[Begin]
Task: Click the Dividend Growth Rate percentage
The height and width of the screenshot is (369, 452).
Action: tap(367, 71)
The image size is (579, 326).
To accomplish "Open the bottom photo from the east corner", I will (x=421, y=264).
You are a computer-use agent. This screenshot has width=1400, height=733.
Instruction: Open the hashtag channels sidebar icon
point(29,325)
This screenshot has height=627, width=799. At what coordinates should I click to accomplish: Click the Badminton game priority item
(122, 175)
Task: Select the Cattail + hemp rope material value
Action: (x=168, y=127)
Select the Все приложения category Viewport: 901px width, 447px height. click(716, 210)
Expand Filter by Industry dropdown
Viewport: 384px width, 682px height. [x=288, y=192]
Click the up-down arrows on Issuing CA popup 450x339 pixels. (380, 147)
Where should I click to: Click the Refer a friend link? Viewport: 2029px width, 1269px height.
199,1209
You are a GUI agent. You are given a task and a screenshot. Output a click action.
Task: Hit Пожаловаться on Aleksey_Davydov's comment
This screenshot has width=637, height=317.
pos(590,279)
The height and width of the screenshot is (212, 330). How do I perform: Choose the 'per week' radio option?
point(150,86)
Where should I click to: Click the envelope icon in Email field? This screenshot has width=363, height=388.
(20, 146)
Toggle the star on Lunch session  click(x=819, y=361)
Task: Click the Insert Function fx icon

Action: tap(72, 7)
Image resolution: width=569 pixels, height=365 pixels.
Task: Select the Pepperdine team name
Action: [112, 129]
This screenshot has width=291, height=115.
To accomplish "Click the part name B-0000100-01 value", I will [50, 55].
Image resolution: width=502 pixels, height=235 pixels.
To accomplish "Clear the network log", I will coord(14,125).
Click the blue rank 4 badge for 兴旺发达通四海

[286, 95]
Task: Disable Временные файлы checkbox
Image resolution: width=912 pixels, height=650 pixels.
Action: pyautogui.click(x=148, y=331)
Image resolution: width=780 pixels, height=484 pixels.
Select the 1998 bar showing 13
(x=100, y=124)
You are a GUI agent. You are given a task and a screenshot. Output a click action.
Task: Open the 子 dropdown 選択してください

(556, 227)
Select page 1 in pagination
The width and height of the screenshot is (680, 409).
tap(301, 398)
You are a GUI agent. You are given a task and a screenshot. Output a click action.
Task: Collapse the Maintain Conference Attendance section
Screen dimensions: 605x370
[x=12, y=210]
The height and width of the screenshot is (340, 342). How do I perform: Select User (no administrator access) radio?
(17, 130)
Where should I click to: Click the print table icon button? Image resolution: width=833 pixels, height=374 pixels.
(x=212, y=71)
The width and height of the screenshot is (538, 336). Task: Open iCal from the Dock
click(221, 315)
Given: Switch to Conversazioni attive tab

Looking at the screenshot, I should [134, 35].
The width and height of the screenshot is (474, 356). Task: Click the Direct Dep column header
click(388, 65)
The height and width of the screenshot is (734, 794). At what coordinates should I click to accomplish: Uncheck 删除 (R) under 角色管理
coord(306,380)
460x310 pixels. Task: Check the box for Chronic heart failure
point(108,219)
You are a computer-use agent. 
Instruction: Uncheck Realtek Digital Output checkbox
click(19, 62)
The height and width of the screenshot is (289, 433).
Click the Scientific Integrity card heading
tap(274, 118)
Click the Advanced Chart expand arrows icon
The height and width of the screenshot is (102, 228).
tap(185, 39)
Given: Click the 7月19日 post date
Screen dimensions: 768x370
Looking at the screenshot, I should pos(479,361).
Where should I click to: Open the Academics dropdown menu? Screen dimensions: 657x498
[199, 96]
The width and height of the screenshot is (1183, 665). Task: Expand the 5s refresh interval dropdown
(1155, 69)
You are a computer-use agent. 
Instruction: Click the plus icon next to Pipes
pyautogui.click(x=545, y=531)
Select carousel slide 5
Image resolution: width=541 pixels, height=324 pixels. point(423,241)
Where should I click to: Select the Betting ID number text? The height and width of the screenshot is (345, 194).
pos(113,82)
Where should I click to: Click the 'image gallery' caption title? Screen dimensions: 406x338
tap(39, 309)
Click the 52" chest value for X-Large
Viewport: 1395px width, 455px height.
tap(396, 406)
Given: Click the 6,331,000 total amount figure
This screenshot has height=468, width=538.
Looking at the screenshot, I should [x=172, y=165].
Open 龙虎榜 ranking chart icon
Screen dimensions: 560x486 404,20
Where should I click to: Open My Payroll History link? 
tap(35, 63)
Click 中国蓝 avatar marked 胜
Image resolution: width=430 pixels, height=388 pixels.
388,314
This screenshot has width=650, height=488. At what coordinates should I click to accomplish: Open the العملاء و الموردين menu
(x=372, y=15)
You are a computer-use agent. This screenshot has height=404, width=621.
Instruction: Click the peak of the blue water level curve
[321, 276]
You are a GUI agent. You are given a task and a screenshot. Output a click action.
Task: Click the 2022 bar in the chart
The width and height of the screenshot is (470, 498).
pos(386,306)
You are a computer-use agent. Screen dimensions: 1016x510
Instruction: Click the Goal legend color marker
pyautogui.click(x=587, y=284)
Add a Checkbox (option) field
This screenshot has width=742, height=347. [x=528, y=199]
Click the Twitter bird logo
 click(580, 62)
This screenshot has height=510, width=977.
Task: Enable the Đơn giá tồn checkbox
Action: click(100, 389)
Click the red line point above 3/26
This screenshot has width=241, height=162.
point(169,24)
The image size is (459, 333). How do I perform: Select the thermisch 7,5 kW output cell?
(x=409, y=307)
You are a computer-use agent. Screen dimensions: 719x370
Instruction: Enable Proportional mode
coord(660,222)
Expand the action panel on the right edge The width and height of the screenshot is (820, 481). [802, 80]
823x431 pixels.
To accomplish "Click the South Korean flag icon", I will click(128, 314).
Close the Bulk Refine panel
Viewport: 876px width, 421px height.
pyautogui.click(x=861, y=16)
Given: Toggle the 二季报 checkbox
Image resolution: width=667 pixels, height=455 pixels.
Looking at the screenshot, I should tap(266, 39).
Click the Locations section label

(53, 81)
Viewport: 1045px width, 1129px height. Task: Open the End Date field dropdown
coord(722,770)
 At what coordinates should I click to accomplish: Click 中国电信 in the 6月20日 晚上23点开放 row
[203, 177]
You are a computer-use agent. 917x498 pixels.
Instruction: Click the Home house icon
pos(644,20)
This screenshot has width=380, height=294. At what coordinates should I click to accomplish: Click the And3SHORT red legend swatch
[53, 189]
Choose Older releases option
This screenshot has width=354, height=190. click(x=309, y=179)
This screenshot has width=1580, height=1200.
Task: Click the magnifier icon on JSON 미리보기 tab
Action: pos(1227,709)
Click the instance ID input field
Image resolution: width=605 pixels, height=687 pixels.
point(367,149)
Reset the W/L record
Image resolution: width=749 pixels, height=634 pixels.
[End]
> _WRITTEN EXERCISE_
Can you copy out the data word for word, everything from the line containing "Select carousel slide 5" down to the line containing "(x=372, y=15)", both of those lines included?

> _OUTPUT_
Select carousel slide 5
Image resolution: width=541 pixels, height=324 pixels. point(423,241)
Where should I click to: Select the Betting ID number text? The height and width of the screenshot is (345, 194).
pos(113,82)
Where should I click to: Click the 'image gallery' caption title? Screen dimensions: 406x338
tap(39, 309)
Click the 52" chest value for X-Large
Viewport: 1395px width, 455px height.
tap(396, 406)
Given: Click the 6,331,000 total amount figure
This screenshot has height=468, width=538.
Looking at the screenshot, I should [x=172, y=165].
Open 龙虎榜 ranking chart icon
Screen dimensions: 560x486 404,20
Where should I click to: Open My Payroll History link? 
tap(35, 63)
Click 中国蓝 avatar marked 胜
Image resolution: width=430 pixels, height=388 pixels.
388,314
This screenshot has width=650, height=488. At what coordinates should I click to accomplish: Open the العملاء و الموردين menu
(x=372, y=15)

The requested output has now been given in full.